Monday, February 4, 2013

Shame Spiral

I'm still awfully good at looking on The Dark Side.  It's much easier to see what's wrong than what's right; a total load of crap for a guy like me who is drowning in blessings.  If blessings were water my body would have floated up on a beach a long time ago.

When I let my temper take charge last night it felt really, really good.  I mean it felt really good.  I spend a lot of time and energy keeping this ugly part of my personality chained in its dark cave.  This is a terrible waste of a really powerful force.  It's much more impressive when my anger is roaming the night, the dark, dark, stormy night.  

Let's say my anger is trapped inside a stainless steel boiler.  I can slowly work a complicated relief valve, a process that takes some time and effort, or I can let the pressure slowly build up until the whole contraption blows sky high.  I did not operate the relief valve last night.  It was impressive watching the thing blow up, sending red-hot pieces of shrapnel in every direction.  It's much easier than getting out my toolbox and going through my check list,  releasing the pressure slowly.  It was disturbingly reminiscent of pondering a beer or a bong hit not long after another fervent swearing-off, seeing the consequences, shrugging my shoulders, and giving in one more time.

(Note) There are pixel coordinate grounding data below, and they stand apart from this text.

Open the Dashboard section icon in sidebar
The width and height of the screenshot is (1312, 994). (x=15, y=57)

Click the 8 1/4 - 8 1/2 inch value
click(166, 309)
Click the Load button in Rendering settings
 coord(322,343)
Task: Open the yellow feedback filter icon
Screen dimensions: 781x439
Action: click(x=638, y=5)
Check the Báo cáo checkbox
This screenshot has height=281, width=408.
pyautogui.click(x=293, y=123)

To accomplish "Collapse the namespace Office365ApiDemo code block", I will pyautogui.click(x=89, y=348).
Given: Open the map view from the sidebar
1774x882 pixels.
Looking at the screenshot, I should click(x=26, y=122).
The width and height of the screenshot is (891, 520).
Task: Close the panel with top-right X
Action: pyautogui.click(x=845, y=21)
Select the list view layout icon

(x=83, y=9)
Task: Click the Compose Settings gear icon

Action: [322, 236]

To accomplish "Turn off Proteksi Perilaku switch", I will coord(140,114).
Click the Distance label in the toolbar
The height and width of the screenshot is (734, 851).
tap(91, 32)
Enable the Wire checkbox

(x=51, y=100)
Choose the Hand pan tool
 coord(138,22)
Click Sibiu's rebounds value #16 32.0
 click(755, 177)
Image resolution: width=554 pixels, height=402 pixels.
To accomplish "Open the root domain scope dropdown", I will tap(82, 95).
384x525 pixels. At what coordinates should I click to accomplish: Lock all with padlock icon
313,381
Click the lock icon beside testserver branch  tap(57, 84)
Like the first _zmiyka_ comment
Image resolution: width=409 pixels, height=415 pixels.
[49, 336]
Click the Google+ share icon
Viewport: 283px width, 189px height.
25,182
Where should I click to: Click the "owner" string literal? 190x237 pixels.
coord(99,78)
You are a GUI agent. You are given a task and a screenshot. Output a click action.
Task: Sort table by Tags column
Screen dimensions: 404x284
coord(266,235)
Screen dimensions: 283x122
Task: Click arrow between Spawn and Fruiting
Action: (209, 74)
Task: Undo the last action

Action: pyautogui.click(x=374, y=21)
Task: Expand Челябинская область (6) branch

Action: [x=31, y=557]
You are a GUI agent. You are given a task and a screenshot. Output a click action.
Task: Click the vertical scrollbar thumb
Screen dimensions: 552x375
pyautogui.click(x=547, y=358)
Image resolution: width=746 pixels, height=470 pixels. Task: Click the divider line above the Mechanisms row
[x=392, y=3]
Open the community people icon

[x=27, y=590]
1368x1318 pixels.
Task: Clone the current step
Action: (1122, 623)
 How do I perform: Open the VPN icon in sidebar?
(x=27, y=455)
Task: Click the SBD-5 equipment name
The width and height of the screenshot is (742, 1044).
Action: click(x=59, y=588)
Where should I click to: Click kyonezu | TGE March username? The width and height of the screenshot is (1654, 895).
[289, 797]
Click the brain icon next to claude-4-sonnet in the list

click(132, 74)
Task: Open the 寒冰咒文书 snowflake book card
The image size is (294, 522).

Unfortunately, today I have to deal with the emotional hang-over.  I feel crappy so it must have been quite an explosion.  This is the problem with trying to live a spiritual life: I can't just let my behavior go wherever it wants to go.  I have to behave well or I have to pay the piper.  I can't simply do whatever I want and bury the pain under drugs and drink.

Willie calls it the "shame spiral."  Good term.  Act badly then wallow in remorse.  Takes a while to dig out of this stuff.